Today we’d like to introduce you to Zoë Nissman.
Zoë, please kick things off for us by telling us about yourself and your journey so far.
I was born and raised in Topanga Canyon down a dirt road. I spent a lot of time alone, a lot of time outside looking at leaves and flowers and insects and birds. I was convinced I could fly. I started drawing very young; it was an outlet for fantasy and a way to understand what I was seeing in nature. My parents put me in ballet class at three years old and it took. I performed in the Topanga Nutcracker Ballet every year. Experimentation was encouraged and dancing and drawing emerged as the dominant creative forces in my life.
I moved to NYC for undergrad. A few days after registering for fall classes I stood in my pajamas on Metropolitan Ave and watched as the second tower of the World Trade Center collapsed. Everything changed. The existential questions we ask ourselves in our early adult life were magnified. Innocence seemed to disappear over night. I was searching for direction and I dove deeper into the places that allowed me the freedom to express and create. I enrolled in photo classes and learned to shoot and develop film before digital photography took over. I studied African dance at Alvin Ailey and did experimental off-broadway theater. I lived in Dumbo above a paper recycling plant. My friend and I would blow up our black and white photos at Kinkos and wheat paste larger than life female nudes to the sides of buildings. It was illegal but no one stopped us.

──────

Copy the whole interview with Zoë Nissman word for word. You won't need the data for this.

Stored data:
──────

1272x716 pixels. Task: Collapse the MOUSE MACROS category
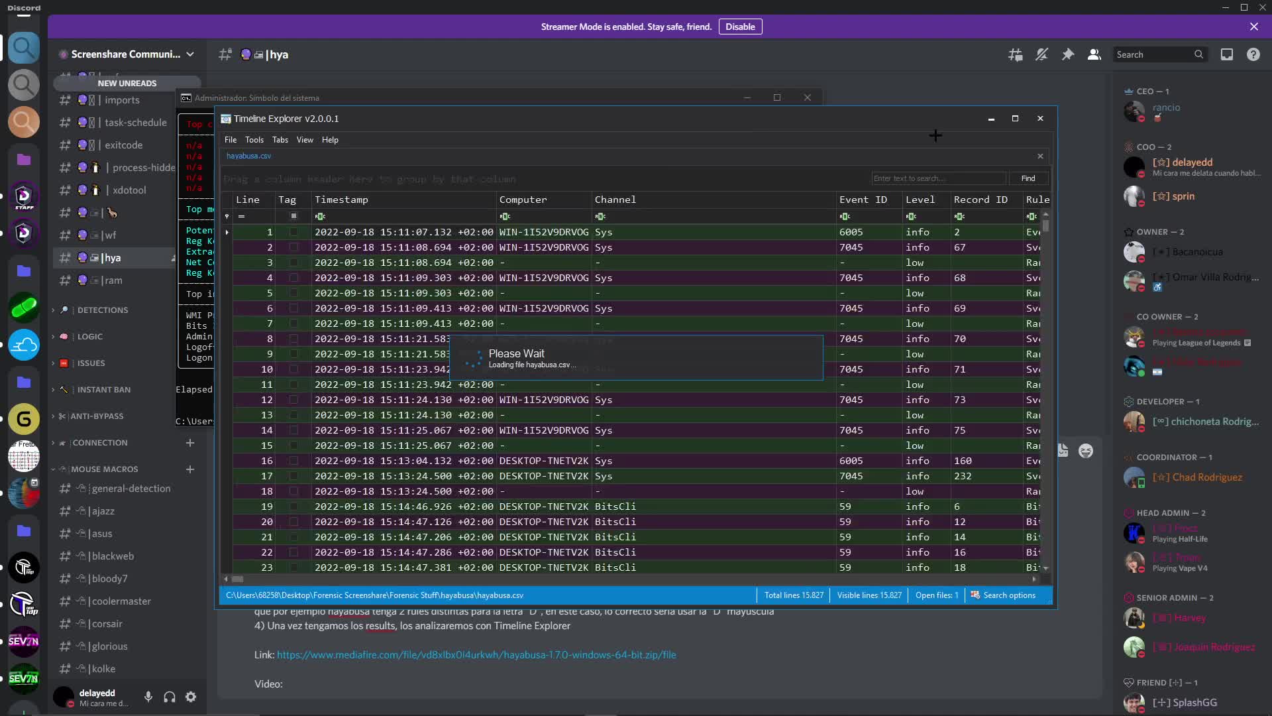click(x=104, y=469)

──────

Written response:
Today we’d like to introduce you to Zoë Nissman.
Zoë, please kick things off for us by telling us about yourself and your journey so far.
I was born and raised in Topanga Canyon down a dirt road. I spent a lot of time alone, a lot of time outside looking at leaves and flowers and insects and birds. I was convinced I could fly. I started drawing very young; it was an outlet for fantasy and a way to understand what I was seeing in nature. My parents put me in ballet class at three years old and it took. I performed in the Topanga Nutcracker Ballet every year. Experimentation was encouraged and dancing and drawing emerged as the dominant creative forces in my life.
I moved to NYC for undergrad. A few days after registering for fall classes I stood in my pajamas on Metropolitan Ave and watched as the second tower of the World Trade Center collapsed. Everything changed. The existential questions we ask ourselves in our early adult life were magnified. Innocence seemed to disappear over night. I was searching for direction and I dove deeper into the places that allowed me the freedom to express and create. I enrolled in photo classes and learned to shoot and develop film before digital photography took over. I studied African dance at Alvin Ailey and did experimental off-broadway theater. I lived in Dumbo above a paper recycling plant. My friend and I would blow up our black and white photos at Kinkos and wheat paste larger than life female nudes to the sides of buildings. It was illegal but no one stopped us.